Dangerous Lives Of Altar Boys movie review (2002)

The heroes are Tim Sullivan (Kieran Culkin) and Francis Doyle (Emile Hirsch). We look mostly through Francis' eyes, as the boys and two friends weave a fantasy world out of a comic book they collaborate on, called The Atomic Trinity, with characters like Captain Asskicker and easily recognized caricatures of Sister Assumpta and Father Casey (Vincent D'Onofrio), the distracted, chain-smoking pastor and soccer coach who seems too moony to be a priest.

The movie has a daring strategy for representing the adventures of the Trinity: It cuts to animated sequences (directed by Todd McFarlane) that cross the everyday complaints and resentments of the authors with the sort of glorified myth-making and super-hero manufacture typical of Marvel comics of the period. (These sequences are so well animated, with such visual flair and energy, that the jerk back to the reality sequences can be a little disconcerting.) The villainess in the book is Sister Nunzilla, based on Sister Assumpta right down to her artificial leg.

Does the poor sister deserve this treatment? The film argues that she does not, but is unconvincing. Sister Assumpta is very strict, but we are meant to understand that she really likes and cares for her students. This is conveyed in some of Jodie Foster's acting choices, but has no payoff, because the kids apparently don't see the same benevolent expressions we sometimes glimpse. If they are not going to learn anything about Sister Assumpta's gentler side, then why must we? The kids are supposed to be typical young adolescents, but they're so rebellious, reckless and creative that we sense the screenplay nudging them. Francis feels the stirrings of lust and (more dangerous) idealistic love, inspired by his classmate Margie Flynn (Jena Malone), and they have one of those first kisses that makes you smile. Then she shares a family secret that is, I think, a little too heavy for this film to support, and creates a dark cloud over all that follows.

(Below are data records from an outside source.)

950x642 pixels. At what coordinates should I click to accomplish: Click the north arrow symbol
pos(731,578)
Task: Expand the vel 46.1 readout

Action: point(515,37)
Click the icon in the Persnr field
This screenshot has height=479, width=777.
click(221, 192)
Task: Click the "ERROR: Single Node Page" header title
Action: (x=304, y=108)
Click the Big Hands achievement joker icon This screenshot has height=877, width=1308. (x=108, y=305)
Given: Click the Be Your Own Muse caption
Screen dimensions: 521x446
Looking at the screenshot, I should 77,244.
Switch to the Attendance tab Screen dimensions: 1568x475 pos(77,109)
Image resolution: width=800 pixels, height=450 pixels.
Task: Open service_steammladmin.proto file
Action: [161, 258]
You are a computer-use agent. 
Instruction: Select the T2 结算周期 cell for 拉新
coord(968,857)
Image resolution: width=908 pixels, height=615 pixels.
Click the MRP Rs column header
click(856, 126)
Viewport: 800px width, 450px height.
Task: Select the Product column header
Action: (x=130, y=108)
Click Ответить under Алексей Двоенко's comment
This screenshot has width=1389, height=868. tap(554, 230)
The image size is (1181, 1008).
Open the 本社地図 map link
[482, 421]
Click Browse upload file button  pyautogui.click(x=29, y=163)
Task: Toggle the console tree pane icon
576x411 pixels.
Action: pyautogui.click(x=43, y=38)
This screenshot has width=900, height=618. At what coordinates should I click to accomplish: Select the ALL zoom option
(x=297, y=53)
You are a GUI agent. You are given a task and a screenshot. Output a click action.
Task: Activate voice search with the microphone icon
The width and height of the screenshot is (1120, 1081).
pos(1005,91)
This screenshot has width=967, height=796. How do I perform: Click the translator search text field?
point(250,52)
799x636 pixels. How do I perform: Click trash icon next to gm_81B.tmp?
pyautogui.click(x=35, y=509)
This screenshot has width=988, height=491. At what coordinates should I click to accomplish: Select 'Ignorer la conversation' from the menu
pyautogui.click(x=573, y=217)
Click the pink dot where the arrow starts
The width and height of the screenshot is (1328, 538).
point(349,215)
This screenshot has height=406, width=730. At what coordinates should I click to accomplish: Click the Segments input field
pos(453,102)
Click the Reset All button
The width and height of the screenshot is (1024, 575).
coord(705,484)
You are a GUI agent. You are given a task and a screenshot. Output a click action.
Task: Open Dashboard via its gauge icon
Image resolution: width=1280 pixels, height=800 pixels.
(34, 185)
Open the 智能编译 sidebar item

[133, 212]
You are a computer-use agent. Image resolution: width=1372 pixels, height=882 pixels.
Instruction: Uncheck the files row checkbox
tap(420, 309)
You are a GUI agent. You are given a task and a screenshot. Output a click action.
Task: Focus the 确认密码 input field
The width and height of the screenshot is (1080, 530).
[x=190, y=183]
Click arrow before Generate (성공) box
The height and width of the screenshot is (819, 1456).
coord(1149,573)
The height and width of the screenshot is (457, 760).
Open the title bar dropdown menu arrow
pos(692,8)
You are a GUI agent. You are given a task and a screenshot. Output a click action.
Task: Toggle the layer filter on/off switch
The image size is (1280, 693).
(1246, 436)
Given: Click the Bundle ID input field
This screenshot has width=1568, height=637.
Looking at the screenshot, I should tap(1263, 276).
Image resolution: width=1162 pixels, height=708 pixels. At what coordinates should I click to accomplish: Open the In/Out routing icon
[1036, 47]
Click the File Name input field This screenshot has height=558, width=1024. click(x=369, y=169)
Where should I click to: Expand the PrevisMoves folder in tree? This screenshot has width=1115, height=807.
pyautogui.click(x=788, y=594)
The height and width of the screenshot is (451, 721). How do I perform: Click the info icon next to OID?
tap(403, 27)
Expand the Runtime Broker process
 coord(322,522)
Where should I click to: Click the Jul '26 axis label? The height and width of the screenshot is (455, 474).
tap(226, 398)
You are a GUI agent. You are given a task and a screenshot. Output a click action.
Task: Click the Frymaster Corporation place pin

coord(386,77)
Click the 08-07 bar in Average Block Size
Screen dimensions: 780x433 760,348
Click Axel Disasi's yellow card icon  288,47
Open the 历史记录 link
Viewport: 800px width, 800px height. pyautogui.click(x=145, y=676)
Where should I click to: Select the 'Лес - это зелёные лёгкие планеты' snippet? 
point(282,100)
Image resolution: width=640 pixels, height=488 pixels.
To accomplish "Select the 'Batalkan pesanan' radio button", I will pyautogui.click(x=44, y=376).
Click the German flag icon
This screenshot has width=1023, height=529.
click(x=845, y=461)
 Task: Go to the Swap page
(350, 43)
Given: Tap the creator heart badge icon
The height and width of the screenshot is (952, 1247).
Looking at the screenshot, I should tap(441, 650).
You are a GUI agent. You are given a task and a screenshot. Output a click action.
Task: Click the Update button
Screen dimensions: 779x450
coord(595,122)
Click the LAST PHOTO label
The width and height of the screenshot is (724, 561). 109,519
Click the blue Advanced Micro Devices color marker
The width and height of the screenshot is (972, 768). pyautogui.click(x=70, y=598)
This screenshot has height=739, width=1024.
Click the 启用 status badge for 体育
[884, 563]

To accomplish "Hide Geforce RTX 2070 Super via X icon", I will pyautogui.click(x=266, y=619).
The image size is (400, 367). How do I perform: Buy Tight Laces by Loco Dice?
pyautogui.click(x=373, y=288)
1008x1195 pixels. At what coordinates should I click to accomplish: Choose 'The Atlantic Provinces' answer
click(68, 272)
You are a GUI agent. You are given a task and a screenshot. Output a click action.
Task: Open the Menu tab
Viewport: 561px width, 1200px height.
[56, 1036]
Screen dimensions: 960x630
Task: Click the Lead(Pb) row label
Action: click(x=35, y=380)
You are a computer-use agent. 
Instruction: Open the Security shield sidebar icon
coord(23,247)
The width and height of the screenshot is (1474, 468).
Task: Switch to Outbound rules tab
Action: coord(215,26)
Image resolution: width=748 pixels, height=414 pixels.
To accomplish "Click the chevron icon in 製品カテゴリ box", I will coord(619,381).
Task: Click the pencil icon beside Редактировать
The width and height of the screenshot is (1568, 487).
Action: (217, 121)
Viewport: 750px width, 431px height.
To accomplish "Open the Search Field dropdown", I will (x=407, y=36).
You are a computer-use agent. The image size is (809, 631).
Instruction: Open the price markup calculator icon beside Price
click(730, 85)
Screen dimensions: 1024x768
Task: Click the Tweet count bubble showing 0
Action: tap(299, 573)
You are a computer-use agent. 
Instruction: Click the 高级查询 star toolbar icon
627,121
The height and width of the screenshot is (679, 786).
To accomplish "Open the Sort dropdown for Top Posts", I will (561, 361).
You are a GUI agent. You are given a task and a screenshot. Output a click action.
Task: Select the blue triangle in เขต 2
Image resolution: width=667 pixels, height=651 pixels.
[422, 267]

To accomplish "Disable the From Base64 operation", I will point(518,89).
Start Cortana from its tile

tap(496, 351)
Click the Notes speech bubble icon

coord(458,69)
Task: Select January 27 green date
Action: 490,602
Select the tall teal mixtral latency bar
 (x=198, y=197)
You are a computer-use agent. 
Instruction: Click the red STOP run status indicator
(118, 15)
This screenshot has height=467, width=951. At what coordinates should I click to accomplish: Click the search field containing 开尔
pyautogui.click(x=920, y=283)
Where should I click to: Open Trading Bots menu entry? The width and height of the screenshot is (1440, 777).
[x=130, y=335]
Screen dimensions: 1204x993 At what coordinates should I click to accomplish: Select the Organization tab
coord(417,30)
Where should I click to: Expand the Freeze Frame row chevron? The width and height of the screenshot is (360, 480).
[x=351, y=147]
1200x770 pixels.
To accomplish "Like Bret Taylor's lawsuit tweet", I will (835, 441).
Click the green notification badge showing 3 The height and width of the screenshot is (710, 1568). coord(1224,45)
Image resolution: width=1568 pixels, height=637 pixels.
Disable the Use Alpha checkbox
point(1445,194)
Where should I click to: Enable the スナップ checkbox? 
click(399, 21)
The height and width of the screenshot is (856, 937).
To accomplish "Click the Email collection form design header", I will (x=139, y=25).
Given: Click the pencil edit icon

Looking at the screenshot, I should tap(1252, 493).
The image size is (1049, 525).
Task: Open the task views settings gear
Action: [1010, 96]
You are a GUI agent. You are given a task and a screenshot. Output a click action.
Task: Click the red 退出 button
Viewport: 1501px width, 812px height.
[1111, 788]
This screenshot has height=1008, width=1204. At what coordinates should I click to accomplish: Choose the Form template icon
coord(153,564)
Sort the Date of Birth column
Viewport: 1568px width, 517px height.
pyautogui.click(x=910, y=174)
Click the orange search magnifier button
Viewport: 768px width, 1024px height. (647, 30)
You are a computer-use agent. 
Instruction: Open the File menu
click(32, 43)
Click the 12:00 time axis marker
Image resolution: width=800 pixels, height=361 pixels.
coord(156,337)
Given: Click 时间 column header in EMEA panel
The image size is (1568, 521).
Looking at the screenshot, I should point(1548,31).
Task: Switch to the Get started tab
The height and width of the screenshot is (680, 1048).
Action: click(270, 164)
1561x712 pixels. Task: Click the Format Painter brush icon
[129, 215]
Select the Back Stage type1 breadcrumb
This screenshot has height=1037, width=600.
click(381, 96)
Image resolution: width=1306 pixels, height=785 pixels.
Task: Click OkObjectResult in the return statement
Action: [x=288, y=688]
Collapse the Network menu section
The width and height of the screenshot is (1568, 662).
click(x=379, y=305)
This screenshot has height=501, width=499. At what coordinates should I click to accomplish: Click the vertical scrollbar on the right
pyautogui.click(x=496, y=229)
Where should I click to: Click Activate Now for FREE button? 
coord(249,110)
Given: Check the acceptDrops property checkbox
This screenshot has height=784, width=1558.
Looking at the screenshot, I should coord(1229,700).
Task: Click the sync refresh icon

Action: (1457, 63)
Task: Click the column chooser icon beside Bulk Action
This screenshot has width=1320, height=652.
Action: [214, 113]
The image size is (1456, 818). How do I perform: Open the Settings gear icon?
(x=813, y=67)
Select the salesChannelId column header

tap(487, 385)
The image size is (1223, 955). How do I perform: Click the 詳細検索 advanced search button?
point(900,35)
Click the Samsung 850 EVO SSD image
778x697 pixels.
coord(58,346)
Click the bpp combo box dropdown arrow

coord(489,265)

If the secret is too weighty, so is the ending. The boys have been engaged in an escalating series of pranks, and their final one, involving plans to kidnap a cougar from the zoo and transport it to Sister Assumpta's living quarters, is too dumb and dangerous for anyone, including these kids, to contemplate. Their previous stunt was to steal a huge statue of St. Agatha from a niche high on the facade of the school building, and this seems about as far as they should go. The cougar is trying too hard, and leads to an ending that doesn't earn its emotional payoff.